**THE TASK**
From the text on why ESGR does not promise results, reproduce the passage starting at "3. Ethical Restraint" and ending at "honesty over reassurance.".

**EXCERPTED PASSAGE**
Why We Don't Promise Results

Definition

ESGR-aligned systems do not promise individual outcomes, improvements, or results.

This is not a limitation—it is a design principle.


Why Outcome Promises Are Incompatible

1. Complexity

Human state systems involve:

  • Multiple interacting variables
  • Non-linear dynamics
  • Emergent behaviors

No system can reliably predict individual outcomes in such complexity.

2. Uncontrollable Variables

Outcomes depend on factors outside system control:

  • Sleep quality
  • Life events
  • Work demands
  • Relationships
  • Individual biology

Promising outcomes implies control that does not exist.

3. Ethical Restraint

Promising outcomes that cannot be guaranteed:

  • Creates false expectations
  • Enables manipulation
  • Damages trust when promises fail

ESGR chooses honesty over reassurance.


What ESGR Provides Instead

Instead of outcome promises, ESGR-aligned systems provide:

  • Conditions — current state descriptions
  • Capacity — structural recovery potential
  • Boundaries — limits of sustainable action
  • Uncertainty — explicit acknowledgment of unknowns

The Difference

| Outcome Promise | ESGR Statement | |----------------|----------------| | "You will feel better" | "Recovery capacity is currently present" | | "This will reduce stress" | "Stress load is [state]" | | "Results guaranteed" | "Conditions support recovery attempt" | | "Improvement in 2 weeks" | "No timeline prediction available" |


Why This Matters

Systems that promise results:

  • Attract users with false expectations
  • Cannot admit failure
  • Must explain away non-improvement
  • Eventually lose trust

Systems that describe conditions:

  • Set accurate expectations
  • Can represent failure honestly
  • Do not need to explain away reality
  • Build sustainable trust

Compliance Note

Any system that promises individual outcomes violates ESGR Responsibility specifications.

(Collected data)
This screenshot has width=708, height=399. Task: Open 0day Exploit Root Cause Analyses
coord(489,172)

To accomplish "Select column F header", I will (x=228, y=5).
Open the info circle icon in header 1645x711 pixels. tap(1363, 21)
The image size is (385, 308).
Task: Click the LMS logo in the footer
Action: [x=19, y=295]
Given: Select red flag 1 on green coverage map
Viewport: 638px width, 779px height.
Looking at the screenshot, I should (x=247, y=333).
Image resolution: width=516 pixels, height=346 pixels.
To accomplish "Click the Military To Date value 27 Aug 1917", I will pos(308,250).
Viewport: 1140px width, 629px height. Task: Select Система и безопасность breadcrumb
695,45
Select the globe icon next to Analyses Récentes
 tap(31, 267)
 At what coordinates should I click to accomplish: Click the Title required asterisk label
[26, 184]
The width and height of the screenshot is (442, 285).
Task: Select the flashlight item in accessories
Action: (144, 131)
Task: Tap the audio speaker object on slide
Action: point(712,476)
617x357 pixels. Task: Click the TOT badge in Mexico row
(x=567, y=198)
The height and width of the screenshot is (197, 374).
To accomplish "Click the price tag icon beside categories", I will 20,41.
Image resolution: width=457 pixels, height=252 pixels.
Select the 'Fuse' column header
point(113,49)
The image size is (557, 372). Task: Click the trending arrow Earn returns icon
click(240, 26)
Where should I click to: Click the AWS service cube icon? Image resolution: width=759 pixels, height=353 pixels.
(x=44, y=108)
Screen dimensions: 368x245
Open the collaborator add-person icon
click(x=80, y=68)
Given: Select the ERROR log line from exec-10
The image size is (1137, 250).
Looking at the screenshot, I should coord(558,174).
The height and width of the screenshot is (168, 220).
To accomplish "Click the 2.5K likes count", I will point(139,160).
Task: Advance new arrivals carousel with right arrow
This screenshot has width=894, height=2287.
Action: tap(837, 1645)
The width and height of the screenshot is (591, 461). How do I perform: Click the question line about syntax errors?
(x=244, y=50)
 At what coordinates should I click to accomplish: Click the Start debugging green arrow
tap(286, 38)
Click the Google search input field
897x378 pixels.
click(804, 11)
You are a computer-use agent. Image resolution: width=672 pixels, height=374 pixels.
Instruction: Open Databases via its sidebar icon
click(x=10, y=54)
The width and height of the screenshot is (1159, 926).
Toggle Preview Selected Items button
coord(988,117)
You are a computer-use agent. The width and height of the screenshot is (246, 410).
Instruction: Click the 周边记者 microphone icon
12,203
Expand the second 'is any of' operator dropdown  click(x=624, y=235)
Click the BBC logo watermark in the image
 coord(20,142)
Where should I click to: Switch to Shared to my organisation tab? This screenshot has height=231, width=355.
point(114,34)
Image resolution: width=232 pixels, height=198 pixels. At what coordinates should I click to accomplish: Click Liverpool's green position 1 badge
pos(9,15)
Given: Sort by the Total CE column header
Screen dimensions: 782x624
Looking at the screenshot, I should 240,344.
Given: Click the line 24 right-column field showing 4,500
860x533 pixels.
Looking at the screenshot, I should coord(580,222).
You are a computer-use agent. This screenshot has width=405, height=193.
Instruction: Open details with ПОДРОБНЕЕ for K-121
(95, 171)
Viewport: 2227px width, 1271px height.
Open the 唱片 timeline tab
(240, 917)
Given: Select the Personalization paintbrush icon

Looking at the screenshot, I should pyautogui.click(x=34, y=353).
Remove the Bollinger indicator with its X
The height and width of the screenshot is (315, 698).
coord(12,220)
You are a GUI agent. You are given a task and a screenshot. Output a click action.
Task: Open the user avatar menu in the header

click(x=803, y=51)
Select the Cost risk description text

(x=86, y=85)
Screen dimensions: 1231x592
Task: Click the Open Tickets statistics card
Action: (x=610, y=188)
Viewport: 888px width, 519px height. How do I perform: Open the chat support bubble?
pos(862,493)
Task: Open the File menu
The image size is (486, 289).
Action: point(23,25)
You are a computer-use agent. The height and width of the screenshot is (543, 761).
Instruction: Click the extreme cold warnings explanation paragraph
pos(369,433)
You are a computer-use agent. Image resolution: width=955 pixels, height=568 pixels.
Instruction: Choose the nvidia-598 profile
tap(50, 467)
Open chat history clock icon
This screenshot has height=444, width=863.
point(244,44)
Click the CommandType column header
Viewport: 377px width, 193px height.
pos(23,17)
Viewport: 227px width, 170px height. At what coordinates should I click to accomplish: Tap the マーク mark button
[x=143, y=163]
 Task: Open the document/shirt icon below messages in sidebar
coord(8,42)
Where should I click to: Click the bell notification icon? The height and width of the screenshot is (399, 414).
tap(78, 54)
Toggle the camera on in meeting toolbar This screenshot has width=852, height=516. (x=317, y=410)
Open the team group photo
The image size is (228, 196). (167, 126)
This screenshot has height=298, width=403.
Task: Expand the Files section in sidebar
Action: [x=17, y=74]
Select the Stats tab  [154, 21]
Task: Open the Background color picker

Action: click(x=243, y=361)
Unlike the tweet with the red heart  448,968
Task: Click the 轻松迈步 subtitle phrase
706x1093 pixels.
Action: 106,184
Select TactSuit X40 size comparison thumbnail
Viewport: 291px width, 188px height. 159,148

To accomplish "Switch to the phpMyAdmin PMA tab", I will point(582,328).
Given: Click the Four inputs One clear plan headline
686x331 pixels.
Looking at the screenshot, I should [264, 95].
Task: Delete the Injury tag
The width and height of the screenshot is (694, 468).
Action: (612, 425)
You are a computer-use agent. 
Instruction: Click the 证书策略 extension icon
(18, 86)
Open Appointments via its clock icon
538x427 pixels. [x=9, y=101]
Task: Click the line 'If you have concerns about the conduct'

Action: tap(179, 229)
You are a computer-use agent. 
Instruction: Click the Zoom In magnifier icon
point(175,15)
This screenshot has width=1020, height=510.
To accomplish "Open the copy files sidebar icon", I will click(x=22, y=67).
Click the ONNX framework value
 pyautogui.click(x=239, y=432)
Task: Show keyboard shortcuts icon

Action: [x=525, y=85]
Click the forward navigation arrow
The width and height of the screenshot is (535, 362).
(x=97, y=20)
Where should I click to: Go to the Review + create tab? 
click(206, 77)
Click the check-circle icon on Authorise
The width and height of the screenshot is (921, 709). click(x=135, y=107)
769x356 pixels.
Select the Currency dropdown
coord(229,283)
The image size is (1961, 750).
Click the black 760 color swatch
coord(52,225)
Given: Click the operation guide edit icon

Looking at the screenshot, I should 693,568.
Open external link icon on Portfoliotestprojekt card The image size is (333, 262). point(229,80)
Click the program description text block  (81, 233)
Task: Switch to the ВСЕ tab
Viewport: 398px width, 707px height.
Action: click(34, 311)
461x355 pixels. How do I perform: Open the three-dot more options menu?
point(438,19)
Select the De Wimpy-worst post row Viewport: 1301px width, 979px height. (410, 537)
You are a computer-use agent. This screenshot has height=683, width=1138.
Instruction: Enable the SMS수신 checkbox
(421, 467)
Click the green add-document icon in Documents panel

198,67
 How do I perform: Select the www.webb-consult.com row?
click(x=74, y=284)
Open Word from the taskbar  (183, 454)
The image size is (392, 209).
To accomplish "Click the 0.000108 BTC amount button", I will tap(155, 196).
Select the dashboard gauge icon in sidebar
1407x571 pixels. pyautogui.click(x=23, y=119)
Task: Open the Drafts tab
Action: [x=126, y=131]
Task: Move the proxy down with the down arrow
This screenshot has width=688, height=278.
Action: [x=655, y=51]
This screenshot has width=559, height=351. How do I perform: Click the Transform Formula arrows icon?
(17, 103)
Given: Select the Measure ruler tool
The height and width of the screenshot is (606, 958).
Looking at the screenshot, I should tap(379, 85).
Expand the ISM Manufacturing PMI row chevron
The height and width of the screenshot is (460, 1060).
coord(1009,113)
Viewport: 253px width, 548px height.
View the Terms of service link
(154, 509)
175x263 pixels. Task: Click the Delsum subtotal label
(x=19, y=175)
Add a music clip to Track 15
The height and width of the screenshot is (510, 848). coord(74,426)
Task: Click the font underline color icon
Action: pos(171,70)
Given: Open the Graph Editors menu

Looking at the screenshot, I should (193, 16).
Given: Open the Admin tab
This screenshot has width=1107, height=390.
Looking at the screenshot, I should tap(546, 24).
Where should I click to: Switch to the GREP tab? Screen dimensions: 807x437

**TASK RESULT**
3. Ethical Restraint

Promising outcomes that cannot be guaranteed:

  • Creates false expectations
  • Enables manipulation
  • Damages trust when promises fail

ESGR chooses honesty over reassurance.